Step 1 and participation worries
- Am I anticipating any barriers to my ability to work the 12 Steps? What might they be?
- Do I anticipate difficulties because of autistic traits, mental or physical health challenges, or life events? Perfectionism, demand avoidance, executive dysfunction, social difficulties, sensory overstimulation, overwhelm, shutdowns, burnout? A chronic illness? Trauma? Challenges at work? Family responsibilities? Other?
- Might any of my concerns be linked to past experiences? What were they, and what happened?
- If I come across challenges to my participation, whether related to autism or something else, am I willing to give myself accommodations, even if I don't know what those accommodations might look like right now?
- Am I willing to prioritize manageability as part of my 12 Step experience?
Step 1 and outside influences on our sense of self and self-esteem
- Is my self-esteem informed by outside influences? What are they?
- When it comes to evaluating who I am, whose ideas do I listen to the most? Myself? My parents? Peers? People at school or work? Strangers? Employees? My partner(s)? Religious/spiritual community? Hobby group? Sports team? Celebrities? Social media? Books/movies? Other? How about second-most and third-most?
- Do I worry about how any of these outside influences might think or feel about autism? Does this worry impact my thinking, feelings, or behavior?
- When I think of my relationships with each of these outside influences, which are the most manageable? Which are less manageable? Why?
- Does it seem difficult to think of myself as an authority on what's best for me? Why might that be?
Step 1, individual needs, and self-care
- To me, what is "self-care"?
- Do I ever find myself prioritizing the maintenance of outside appearances over caring for myself mentally and physically? How and why?
- Do I sometimes notice that my self-esteem is reduced because of taking care of myself? What is that like?
- Has self-care ever had the opposite effect on me and made things less manageable? What happened?
- Off the top of my head, what are some kinds of resources that might help me learn more about self-care?
Step 1 and personal values
- What are some of my personal values?
- Do I ever feel confused about my values? How? Do I have a sense of why that might be?
- Have any of my values changed since I started learning about autism?
- Does the ability to live my values ever feel reduced by the state of my sense of self or self-esteem?
- Are there times when it feels like living my values makes my life less manageable? More manageable? How so?
Step 1 and relationships with individuals and groups
- Do I have any strong individual bonds with other people? How about bonds within a community?
- Do I ever feel confused about who I am in one-on-one relationships? Group relationships? If so, how? If not, why not?
- Has learning about autism changed the way I think about one-on-one relationships? Group relationships?
- Have my relationships with individuals or groups ever been made less manageable due to the state of my sense of self? Self-esteem?
- Have I ever expressed solidarity towards another person? Felt solidarity expressed towards me?
Step 1 and the connection we find in AWG
- Has being part of AWG had any effect on my sense of self? On my self-esteem?

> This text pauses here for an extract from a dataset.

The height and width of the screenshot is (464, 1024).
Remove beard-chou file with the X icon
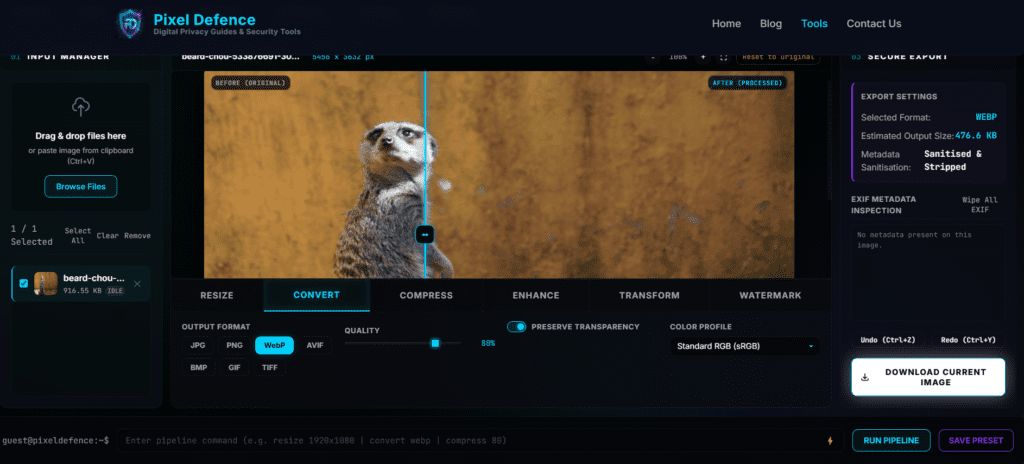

- What does it feel like when I identify with a group member's experience, whether at a meeting, in AWG Shares, on Discord, speaking with a co-mentor, or elsewhere?
- Do I ever feel solidarity with other members, whether or not I express it outwardly?
- Does AWG add manageability to my life, or unmanageability? What might be some reasons why?
- Do I feel like AWG might be able to help me restore manageability if I run into barriers on my 12 Step path? For example, could I share these barriers with the group? With my co-sponsor(s)?